Question 4 True / False
The enteric nervous system can coordinate peristalsis and sphincter function without any input from the brain or spinal cord, making it functionally semi-autonomous.
TTrue
FFalse
Answer: True
The ENS contains roughly 500 million neurons in two layers (myenteric and submucosal plexuses) and can orchestrate the full range of GI motility — peristalsis, segmentation, the MMC, and sphincter regulation — entirely on its own. Experiments on isolated gut segments deprived of vagal and sympathetic input demonstrate this autonomy. The vagus nerve and sympathetic fibers modulate the ENS (increasing or decreasing activity, affecting secretion) but do not drive the fundamental motor programs. This is why GI motility largely continues in spinal cord injury patients and why the gut is sometimes called 'the second brain.'
Question 5 Short Answer
Why does Hirschsprung's disease cause a functional bowel obstruction in the affected segment, and which specific neural element is absent?
Think about your answer, then reveal below.

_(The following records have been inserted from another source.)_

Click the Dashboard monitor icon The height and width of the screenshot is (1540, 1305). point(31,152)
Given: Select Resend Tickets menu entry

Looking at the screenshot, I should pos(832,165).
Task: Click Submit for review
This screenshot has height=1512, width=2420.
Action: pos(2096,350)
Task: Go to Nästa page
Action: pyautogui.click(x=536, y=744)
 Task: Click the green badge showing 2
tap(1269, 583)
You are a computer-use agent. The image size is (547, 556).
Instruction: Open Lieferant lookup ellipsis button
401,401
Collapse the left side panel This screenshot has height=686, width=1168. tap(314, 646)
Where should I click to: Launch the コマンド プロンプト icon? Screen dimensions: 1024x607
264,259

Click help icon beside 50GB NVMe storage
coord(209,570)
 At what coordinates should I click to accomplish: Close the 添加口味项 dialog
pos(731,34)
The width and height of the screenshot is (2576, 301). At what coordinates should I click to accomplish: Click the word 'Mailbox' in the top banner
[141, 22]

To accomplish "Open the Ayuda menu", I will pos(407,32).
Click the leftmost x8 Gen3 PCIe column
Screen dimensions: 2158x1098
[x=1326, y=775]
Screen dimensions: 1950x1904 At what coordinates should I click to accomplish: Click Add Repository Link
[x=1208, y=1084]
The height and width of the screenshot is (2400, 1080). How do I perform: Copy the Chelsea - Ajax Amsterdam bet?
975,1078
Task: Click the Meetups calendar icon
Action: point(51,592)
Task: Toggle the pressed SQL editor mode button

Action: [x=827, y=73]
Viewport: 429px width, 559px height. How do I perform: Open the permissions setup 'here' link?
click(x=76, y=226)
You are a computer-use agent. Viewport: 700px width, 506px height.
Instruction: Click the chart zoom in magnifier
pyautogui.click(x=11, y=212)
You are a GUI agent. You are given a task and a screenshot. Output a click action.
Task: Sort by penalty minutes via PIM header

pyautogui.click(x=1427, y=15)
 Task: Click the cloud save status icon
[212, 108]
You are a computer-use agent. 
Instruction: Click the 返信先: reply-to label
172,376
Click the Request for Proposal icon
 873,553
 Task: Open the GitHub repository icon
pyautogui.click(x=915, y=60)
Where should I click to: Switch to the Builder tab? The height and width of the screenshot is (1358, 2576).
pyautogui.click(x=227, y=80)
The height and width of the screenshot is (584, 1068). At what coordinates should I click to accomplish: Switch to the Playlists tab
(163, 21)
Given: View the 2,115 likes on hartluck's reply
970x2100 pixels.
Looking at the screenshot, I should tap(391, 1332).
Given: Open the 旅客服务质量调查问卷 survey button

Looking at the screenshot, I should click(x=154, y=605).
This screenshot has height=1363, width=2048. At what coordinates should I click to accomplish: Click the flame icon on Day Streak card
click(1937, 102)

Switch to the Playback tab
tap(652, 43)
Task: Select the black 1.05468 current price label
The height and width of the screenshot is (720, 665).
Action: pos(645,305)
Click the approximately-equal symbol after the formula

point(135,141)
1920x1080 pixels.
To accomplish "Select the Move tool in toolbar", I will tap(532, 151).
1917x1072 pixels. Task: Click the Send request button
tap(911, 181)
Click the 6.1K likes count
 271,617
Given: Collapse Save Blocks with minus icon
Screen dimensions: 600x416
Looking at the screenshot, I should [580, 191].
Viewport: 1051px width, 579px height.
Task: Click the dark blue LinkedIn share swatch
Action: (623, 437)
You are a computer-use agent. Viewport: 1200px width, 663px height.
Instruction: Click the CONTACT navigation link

Model answer: Hirschsprung's disease involves congenital absence of ganglionic cells (enteric neurons) in a segment of colon, most often the rectosigmoid region. Without local enteric neurons, there are no inhibitory motor neurons to release nitric oxide and VIP — the signals that allow the smooth muscle to relax. The affected segment therefore remains in sustained tonic contraction. Content cannot pass through a segment that cannot relax. The aganglionic segment acts as a rigid, non-propulsive obstruction, causing the proximal colon to dilate massively as content accumulates.
This pathology illustrates the general principle of GI motor control: the absence of inhibition is as pathological as the absence of excitation. Normal propulsion requires coordinated relaxation ahead of the bolus (receptive relaxation) and contraction behind it — the 'law of the intestine.' Without inhibitory neurons, the segment ahead cannot relax to accommodate the approaching content. Hirschsprung's treatment is surgical resection of the aganglionic segment, allowing normal ganglionated bowel to reach the anus.